Ouf! Quelle libération!  Me voici affranchi de cette peur imaginaire
du  serpent.  Ce  n’était qu’une  illusion.  Mais  les  autres  peuvent
tout  aussi  bien  ne  pas l’entendre de cette oreille et ne pas croire
celui qui vient annoncer cette nouvelle.
La  rumeur  s’est  développée,  toute  une  tradition de l’ignorance s’est
installée qui est au cœur de l’opinion.
Elle  tend  à  se  prolonger  par  inertie.
Une croyance répandue est installée au sujet du  serpent.
L’éveil d’un seul n’a pas affranchi tous les autres, les autres hommes
vivent  dans  les  anciennes croyances et continuent d’entretenir les mêmes
illusions.
Lui se dira peut-être :  «mais ils sont fous d’entretenir cette illusion»
et  il  se  sentira  tout  d’un coup  très  isolé!
Cette  allégorie  indienne est importante, elle nous conte l’histoire de
l’ignorance  et  de  l’illusion.
Que  s’est-il  passé  ?  L’illusion s’est produite au sein de la perception.
L’illusion individuelle se produit quand le sujet de la veille surimpose à
l’objet une forme contenue dans son propre esprit : la corde =perception, le
serpent = image.
Il a vu le serpent là où il n’y avait que la corde. En réalité il a cru voir
mais c’est cette croyance qui a donné lieu à l’expérience.
Une fois la peur engendrée, une vraie peur, elle est à même de se
répliquer indéfiniment.
Le phénomène lui, reste ce qu’il est, il est  neutre.
La  perception n’est pas trompeuse,  elle est ce qu’elle est, elle est
innocente, c’est l’esprit qui se trompe en interprétant la perception
d’une manière très émotionnelle.
Je vois autre chose que ce qui est, il voit ce qu’il veut voir ou ce
qu’il craint de voir.
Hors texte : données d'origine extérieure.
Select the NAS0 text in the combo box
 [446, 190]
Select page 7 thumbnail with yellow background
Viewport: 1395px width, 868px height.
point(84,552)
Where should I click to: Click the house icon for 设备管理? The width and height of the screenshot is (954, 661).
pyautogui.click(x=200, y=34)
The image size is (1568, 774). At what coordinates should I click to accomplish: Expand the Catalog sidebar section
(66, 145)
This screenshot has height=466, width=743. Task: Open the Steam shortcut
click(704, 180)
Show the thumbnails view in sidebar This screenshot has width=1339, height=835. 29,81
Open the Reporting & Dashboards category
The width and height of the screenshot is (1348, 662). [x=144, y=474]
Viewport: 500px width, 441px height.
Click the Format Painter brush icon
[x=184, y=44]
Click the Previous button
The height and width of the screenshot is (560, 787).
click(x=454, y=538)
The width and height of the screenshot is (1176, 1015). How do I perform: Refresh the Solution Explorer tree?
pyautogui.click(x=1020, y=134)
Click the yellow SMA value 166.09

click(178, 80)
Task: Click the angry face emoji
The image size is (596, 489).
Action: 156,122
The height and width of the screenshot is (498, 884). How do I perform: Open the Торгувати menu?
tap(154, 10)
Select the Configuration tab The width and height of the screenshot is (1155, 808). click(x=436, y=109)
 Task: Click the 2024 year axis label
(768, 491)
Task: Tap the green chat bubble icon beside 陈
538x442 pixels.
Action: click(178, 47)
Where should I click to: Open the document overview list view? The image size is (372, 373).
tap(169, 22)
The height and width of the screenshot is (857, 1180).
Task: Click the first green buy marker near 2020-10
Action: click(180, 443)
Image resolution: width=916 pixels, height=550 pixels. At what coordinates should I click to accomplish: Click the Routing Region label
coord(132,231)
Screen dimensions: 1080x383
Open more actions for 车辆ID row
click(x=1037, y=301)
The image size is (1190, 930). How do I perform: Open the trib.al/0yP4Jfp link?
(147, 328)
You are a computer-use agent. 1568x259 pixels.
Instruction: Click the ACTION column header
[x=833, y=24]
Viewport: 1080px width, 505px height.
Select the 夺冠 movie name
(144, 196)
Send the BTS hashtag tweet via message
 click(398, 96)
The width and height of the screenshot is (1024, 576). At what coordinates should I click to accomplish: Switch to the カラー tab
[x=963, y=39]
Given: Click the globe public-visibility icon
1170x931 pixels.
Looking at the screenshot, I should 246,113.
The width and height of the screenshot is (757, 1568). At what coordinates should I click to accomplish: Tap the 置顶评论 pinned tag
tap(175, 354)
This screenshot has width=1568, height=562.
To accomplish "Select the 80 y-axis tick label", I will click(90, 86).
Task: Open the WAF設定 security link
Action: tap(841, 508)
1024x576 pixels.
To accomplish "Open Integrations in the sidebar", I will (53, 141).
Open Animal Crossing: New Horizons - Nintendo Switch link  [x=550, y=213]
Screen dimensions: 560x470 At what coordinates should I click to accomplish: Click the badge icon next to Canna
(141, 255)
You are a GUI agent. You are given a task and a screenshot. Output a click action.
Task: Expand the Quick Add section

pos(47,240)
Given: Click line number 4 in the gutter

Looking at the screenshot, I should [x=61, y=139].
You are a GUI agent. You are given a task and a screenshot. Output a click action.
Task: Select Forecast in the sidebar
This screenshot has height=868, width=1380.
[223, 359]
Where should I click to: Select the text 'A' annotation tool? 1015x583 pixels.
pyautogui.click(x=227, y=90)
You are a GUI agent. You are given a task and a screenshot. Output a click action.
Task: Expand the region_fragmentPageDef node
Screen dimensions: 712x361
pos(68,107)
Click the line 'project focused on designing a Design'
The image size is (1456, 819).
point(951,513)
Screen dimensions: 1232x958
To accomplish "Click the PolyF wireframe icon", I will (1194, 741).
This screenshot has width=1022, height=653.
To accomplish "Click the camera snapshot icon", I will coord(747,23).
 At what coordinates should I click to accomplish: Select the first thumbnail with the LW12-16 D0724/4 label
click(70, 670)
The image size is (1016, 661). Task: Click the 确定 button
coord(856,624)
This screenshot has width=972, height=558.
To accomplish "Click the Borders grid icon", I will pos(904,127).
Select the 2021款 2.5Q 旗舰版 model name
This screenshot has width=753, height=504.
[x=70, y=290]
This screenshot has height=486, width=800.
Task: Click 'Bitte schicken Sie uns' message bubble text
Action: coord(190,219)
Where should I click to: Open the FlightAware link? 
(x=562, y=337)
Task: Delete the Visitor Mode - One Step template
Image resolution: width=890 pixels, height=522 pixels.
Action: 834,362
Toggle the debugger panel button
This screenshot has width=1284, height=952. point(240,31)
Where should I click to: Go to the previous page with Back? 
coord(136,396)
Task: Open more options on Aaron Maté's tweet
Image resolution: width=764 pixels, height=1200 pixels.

Du coup, il perd tout contrôle émotionnel et se trouve
aussitôt prêt à jurer qu’il a bien raison de croire ce qu’il s’est mis en tête
de  croire.
Même si nous sommes dans la vigilance, cela ne signifie pas pour autant que
nous soyons libéré de toute illusion.
Comme la vigilance est aussi déterminée par une conscience d’objet, elle peut
aussi  bien  se  leurrer  elle-même en croyant trouver ce qu’elle a projeté.
Comme la  vigilance est aussi le lieu de l’expérience en  commun du  monde, le
lieu  dans  lequel  je  suis d’abord perdu dans les  autres, je suis aussi
alimenté par une pensée qui n’est pas mienne, par l’opinion collective.
L’opinion contient la suggestion capable de donner naissance à l’illusion.